### Required action
Every line of the records below from the line with "[button] (542, 1298)" up to and including the line with "Inspirational Quotes from Books (73, 1494)" must be reproduced exactly, and no line outside that range.

━━━━━ Input data ━━━━━

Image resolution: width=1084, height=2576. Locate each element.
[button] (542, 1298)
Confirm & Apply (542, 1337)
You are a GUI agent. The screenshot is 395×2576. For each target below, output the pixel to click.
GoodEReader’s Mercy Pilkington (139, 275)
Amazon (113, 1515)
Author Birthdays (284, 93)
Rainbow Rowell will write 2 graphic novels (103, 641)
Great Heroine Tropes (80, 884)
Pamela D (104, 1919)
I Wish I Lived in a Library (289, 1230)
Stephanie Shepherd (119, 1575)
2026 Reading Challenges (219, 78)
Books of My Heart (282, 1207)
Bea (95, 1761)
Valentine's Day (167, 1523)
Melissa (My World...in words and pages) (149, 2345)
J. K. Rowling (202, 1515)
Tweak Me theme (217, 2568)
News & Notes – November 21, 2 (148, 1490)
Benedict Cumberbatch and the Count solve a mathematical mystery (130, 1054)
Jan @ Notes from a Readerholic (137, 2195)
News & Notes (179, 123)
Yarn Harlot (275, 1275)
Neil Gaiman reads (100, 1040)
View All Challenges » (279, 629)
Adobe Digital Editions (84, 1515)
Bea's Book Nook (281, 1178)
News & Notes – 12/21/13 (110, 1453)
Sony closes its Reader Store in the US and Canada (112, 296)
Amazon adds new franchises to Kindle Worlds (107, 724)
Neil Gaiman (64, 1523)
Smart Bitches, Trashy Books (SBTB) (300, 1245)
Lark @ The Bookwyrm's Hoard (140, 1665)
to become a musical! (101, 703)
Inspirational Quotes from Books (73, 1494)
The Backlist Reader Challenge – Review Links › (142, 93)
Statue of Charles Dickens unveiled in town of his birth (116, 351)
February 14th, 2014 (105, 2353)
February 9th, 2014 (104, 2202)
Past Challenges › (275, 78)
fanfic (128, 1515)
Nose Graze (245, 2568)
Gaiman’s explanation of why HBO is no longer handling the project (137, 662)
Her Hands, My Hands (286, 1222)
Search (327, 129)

━━━━━

### Response below
[button] (542, 1298)
Confirm & Apply (542, 1337)
You are a GUI agent. The screenshot is 395×2576. For each target below, output the pixel to click.
GoodEReader’s Mercy Pilkington (139, 275)
Amazon (113, 1515)
Author Birthdays (284, 93)
Rainbow Rowell will write 2 graphic novels (103, 641)
Great Heroine Tropes (80, 884)
Pamela D (104, 1919)
I Wish I Lived in a Library (289, 1230)
Stephanie Shepherd (119, 1575)
2026 Reading Challenges (219, 78)
Books of My Heart (282, 1207)
Bea (95, 1761)
Valentine's Day (167, 1523)
Melissa (My World...in words and pages) (149, 2345)
J. K. Rowling (202, 1515)
Tweak Me theme (217, 2568)
News & Notes – November 21, 2 (148, 1490)
Benedict Cumberbatch and the Count solve a mathematical mystery (130, 1054)
Jan @ Notes from a Readerholic (137, 2195)
News & Notes (179, 123)
Yarn Harlot (275, 1275)
Neil Gaiman reads (100, 1040)
View All Challenges » (279, 629)
Adobe Digital Editions (84, 1515)
Bea's Book Nook (281, 1178)
News & Notes – 12/21/13 (110, 1453)
Sony closes its Reader Store in the US and Canada (112, 296)
Amazon adds new franchises to Kindle Worlds (107, 724)
Neil Gaiman (64, 1523)
Smart Bitches, Trashy Books (SBTB) (300, 1245)
Lark @ The Bookwyrm's Hoard (140, 1665)
to become a musical! (101, 703)
Inspirational Quotes from Books (73, 1494)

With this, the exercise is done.